À 38 ans, ce fan de Donald Trump, dont il aime porter la même casquette rouge, est bien placé dans les sondages pour se hisser au deuxième tour du scrutin, derrière l'actuel Premier ministre social-démocrate Marcel Ciolacu.

Ce serait une première depuis plus de deux décennies pour le pays d'Europe orientale, sur fond de poussée des forces extrémistes sur le continent.

À Pechea, son visage est placardé sur les façades et des sinistrés portent des vestes à la couleur jaune de son parti, AUR.

Après le passage de la dévastatrice tempête Boris, le candidat s'est porté à la rescousse de cette région pauvre de l'Est, débarquant avec 10 camions et quelque 300 volontaires.

- "On veut du changement" -

"Ils ont enlevé la boue, nous ont donné un lit" et aidé à réparer la maison, raconte Nicolae Grosu, bottes aux pieds par une froide journée d'automne. "Eux au moins, ils ont fait quelque chose", tranche-t-il, "frustré" par l'inefficacité supposée des autorités.

Il votera pour AUR dimanche, "sans hésitation". "On veut du changement, on en a assez après 34 ans" de domination des mêmes partis politiques depuis la fin du communisme, insiste le sexagénaire.

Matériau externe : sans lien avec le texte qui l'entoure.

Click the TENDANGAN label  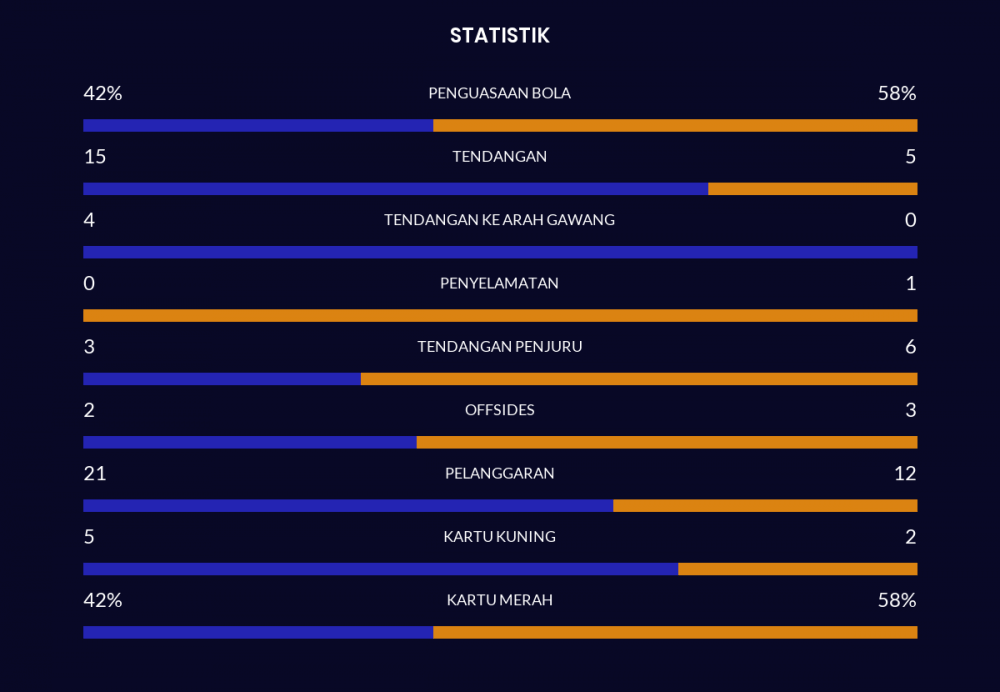pos(499,156)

Mais tous ne sont pas convaincus: son voisin, Paraschiv Bratu, attend lui toujours l'aide qu'on lui avait fait miroiter. Il choisira les sociaux-démocrates, même si ce sont aussi "des voleurs", lâche-t-il, visiblement déçu de ne pas avoir pu bénéficier d'une des nouvelles maisons.

Alors que de nombreux habitants vivent toujours dans des préfabriqués, George Simion a fait acheter un grand terrain grâce à des dons de membres du parti et de sympathisants, action vantée ensuite sur les réseaux sociaux.

En quelques semaines, il a érigé huit logements, appelant à "se retrousser les manches" pour aider les villageois en détresse.

Les bâtiments arborent des motifs traditionnels et des figures historiques en hommage à la grandeur de la Roumanie que l'aspirant à la présidence défend.

Même s'il a modéré son discours ces derniers mois, celui qui se définit comme "patriote" s'oppose toujours à l'aide militaire à l'Ukraine, au mariage des homosexuels et défend une "Europe souveraine des nations", à l'instar du Premier ministre hongrois Viktor Orban.

- "Pure mise en scène" -

Dans un pays frappé par une inflation record et au système de santé délabré, "son message marketing, une pure mise en scène, a rencontré un fort écho", selon le sociologue Barbu Mateescu.

"Pour son public sensible aux thèses populistes et nationalistes", l'exemple de Pechea "montre que c'est un homme qui agit et remplit ses promesses", explique-t-il à l'AFP.

Son succès, il le doit aussi à sa capacité de fédérer un électorat d'extrême droite, auparavant dispersé entre plusieurs partis, ajoute le politologue Cristian Pirvulescu.

Fondé en 2019, le parti AUR a connu une ascension rapide, faisant une entrée surprise au Parlement un an plus tard avec près de 10% de voix en sa faveur.

Il espère doubler la mise aux législatives organisées le 1er décembre, entre les deux tours de la présidentielle.

Pour le vote de dimanche, George Simion est crédité de 15 à 19% des intentions de vote, contre quelque 25% pour son rival Ciolacu, 56 ans.

Le libéral Klaus Iohannis occupe depuis 2014 ce poste essentiellement protocolaire, mais à la fonction symbolique forte pour les Roumains.

Parmi les futurs locataires des maisons offertes par AUR, Andra Untaru, 39 ans et mère de trois enfants, place tous ses espoirs en M. Simion, qui a promis de meilleurs salaires et des mesures pour ramener à la maison les millions de Roumains de la diaspora, comme sa mère et sa soeur.

"Nous lui souhaitons bonne chance. Grâce à Dieu il deviendra notre président", souffle-t-elle.